**Your goal**
Please copy the data shown below, word for word.

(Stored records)
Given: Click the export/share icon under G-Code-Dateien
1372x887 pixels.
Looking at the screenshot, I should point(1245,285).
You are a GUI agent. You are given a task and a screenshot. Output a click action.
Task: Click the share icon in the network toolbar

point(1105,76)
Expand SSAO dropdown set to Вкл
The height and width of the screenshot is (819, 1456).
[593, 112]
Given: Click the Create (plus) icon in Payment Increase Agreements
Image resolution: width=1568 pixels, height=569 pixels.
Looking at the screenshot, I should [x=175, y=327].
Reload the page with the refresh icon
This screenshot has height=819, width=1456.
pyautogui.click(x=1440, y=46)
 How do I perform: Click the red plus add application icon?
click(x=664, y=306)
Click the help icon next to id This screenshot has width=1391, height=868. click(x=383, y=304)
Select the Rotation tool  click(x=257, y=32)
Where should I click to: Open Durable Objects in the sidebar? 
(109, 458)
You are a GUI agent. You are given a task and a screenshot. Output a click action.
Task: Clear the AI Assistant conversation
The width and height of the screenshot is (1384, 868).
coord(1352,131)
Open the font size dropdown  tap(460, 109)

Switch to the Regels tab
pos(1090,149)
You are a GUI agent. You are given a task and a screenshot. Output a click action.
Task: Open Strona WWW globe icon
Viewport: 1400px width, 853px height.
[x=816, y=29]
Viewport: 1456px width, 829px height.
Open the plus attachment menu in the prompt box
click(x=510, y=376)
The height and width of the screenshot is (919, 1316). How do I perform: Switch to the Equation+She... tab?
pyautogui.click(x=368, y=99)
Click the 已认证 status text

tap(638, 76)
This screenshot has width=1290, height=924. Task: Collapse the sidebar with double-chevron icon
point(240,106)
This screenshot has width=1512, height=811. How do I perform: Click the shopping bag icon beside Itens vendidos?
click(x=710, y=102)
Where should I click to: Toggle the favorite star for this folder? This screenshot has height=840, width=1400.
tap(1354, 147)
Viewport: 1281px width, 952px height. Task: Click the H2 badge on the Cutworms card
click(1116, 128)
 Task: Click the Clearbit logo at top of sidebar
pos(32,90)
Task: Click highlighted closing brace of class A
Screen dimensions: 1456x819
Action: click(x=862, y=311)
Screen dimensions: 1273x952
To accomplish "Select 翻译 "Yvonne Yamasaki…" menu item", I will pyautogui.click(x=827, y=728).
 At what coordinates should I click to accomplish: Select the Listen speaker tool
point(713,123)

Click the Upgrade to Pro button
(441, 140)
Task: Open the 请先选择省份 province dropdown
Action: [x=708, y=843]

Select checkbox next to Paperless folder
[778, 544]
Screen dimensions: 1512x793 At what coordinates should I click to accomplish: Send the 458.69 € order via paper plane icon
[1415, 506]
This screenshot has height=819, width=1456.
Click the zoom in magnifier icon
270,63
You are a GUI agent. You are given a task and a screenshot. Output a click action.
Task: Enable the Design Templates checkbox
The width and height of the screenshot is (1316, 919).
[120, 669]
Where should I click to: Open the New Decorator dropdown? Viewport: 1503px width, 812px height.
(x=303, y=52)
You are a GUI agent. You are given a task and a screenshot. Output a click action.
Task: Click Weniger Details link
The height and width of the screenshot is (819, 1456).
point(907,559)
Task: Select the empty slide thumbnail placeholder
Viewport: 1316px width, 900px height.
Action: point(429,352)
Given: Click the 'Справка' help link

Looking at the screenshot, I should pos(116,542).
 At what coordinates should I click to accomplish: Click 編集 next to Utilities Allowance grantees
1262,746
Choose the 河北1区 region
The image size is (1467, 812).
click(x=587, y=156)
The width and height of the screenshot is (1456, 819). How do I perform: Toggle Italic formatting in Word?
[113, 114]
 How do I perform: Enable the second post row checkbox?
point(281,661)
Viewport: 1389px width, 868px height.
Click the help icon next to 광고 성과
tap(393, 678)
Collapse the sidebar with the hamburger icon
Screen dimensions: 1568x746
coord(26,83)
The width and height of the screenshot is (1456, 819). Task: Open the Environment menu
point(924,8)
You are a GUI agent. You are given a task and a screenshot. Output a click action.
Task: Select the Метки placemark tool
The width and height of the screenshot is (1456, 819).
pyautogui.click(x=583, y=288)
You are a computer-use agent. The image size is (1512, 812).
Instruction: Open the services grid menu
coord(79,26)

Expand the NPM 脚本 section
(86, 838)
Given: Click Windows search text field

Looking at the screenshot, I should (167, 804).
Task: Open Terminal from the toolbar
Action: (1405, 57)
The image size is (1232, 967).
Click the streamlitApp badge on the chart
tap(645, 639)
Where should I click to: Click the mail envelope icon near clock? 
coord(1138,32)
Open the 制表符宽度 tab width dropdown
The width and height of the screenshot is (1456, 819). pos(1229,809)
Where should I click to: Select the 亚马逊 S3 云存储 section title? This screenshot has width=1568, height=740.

**Solution to this task**
Given: Click the export/share icon under G-Code-Dateien
1372x887 pixels.
Looking at the screenshot, I should point(1245,285).
You are a GUI agent. You are given a task and a screenshot. Output a click action.
Task: Click the share icon in the network toolbar

point(1105,76)
Expand SSAO dropdown set to Вкл
The height and width of the screenshot is (819, 1456).
[593, 112]
Given: Click the Create (plus) icon in Payment Increase Agreements
Image resolution: width=1568 pixels, height=569 pixels.
Looking at the screenshot, I should [x=175, y=327].
Reload the page with the refresh icon
This screenshot has height=819, width=1456.
pyautogui.click(x=1440, y=46)
 How do I perform: Click the red plus add application icon?
click(x=664, y=306)
Click the help icon next to id This screenshot has width=1391, height=868. click(x=383, y=304)
Select the Rotation tool  click(x=257, y=32)
Where should I click to: Open Durable Objects in the sidebar? 
(109, 458)
You are a GUI agent. You are given a task and a screenshot. Output a click action.
Task: Clear the AI Assistant conversation
The width and height of the screenshot is (1384, 868).
coord(1352,131)
Open the font size dropdown  tap(460, 109)

Switch to the Regels tab
pos(1090,149)
You are a GUI agent. You are given a task and a screenshot. Output a click action.
Task: Open Strona WWW globe icon
Viewport: 1400px width, 853px height.
[x=816, y=29]
Viewport: 1456px width, 829px height.
Open the plus attachment menu in the prompt box
click(x=510, y=376)
The height and width of the screenshot is (919, 1316). How do I perform: Switch to the Equation+She... tab?
pyautogui.click(x=368, y=99)
Click the 已认证 status text

tap(638, 76)
This screenshot has width=1290, height=924. Task: Collapse the sidebar with double-chevron icon
point(240,106)
This screenshot has width=1512, height=811. How do I perform: Click the shopping bag icon beside Itens vendidos?
click(x=710, y=102)
Where should I click to: Toggle the favorite star for this folder? This screenshot has height=840, width=1400.
tap(1354, 147)
Viewport: 1281px width, 952px height. Task: Click the H2 badge on the Cutworms card
click(1116, 128)
 Task: Click the Clearbit logo at top of sidebar
pos(32,90)
Task: Click highlighted closing brace of class A
Screen dimensions: 1456x819
Action: click(x=862, y=311)
Screen dimensions: 1273x952
To accomplish "Select 翻译 "Yvonne Yamasaki…" menu item", I will pyautogui.click(x=827, y=728).
 At what coordinates should I click to accomplish: Select the Listen speaker tool
point(713,123)

Click the Upgrade to Pro button
(441, 140)
Task: Open the 请先选择省份 province dropdown
Action: [x=708, y=843]

Select checkbox next to Paperless folder
[778, 544]
Screen dimensions: 1512x793 At what coordinates should I click to accomplish: Send the 458.69 € order via paper plane icon
[1415, 506]
This screenshot has height=819, width=1456.
Click the zoom in magnifier icon
270,63
You are a GUI agent. You are given a task and a screenshot. Output a click action.
Task: Enable the Design Templates checkbox
The width and height of the screenshot is (1316, 919).
[120, 669]
Where should I click to: Open the New Decorator dropdown? Viewport: 1503px width, 812px height.
(x=303, y=52)
You are a GUI agent. You are given a task and a screenshot. Output a click action.
Task: Click Weniger Details link
The height and width of the screenshot is (819, 1456).
point(907,559)
Task: Select the empty slide thumbnail placeholder
Viewport: 1316px width, 900px height.
Action: point(429,352)
Given: Click the 'Справка' help link

Looking at the screenshot, I should pos(116,542).
 At what coordinates should I click to accomplish: Click 編集 next to Utilities Allowance grantees
1262,746
Choose the 河北1区 region
The image size is (1467, 812).
click(x=587, y=156)
The width and height of the screenshot is (1456, 819). How do I perform: Toggle Italic formatting in Word?
[113, 114]
 How do I perform: Enable the second post row checkbox?
point(281,661)
Viewport: 1389px width, 868px height.
Click the help icon next to 광고 성과
tap(393, 678)
Collapse the sidebar with the hamburger icon
Screen dimensions: 1568x746
coord(26,83)
The width and height of the screenshot is (1456, 819). Task: Open the Environment menu
point(924,8)
You are a GUI agent. You are given a task and a screenshot. Output a click action.
Task: Select the Метки placemark tool
The width and height of the screenshot is (1456, 819).
pyautogui.click(x=583, y=288)
You are a computer-use agent. The image size is (1512, 812).
Instruction: Open the services grid menu
coord(79,26)

Expand the NPM 脚本 section
(86, 838)
Given: Click Windows search text field

Looking at the screenshot, I should (167, 804).
Task: Open Terminal from the toolbar
Action: (1405, 57)
The image size is (1232, 967).
Click the streamlitApp badge on the chart
tap(645, 639)
Where should I click to: Click the mail envelope icon near clock? 
coord(1138,32)
Open the 制表符宽度 tab width dropdown
The width and height of the screenshot is (1456, 819). pos(1229,809)
Where should I click to: Select the 亚马逊 S3 云存储 section title? This screenshot has width=1568, height=740.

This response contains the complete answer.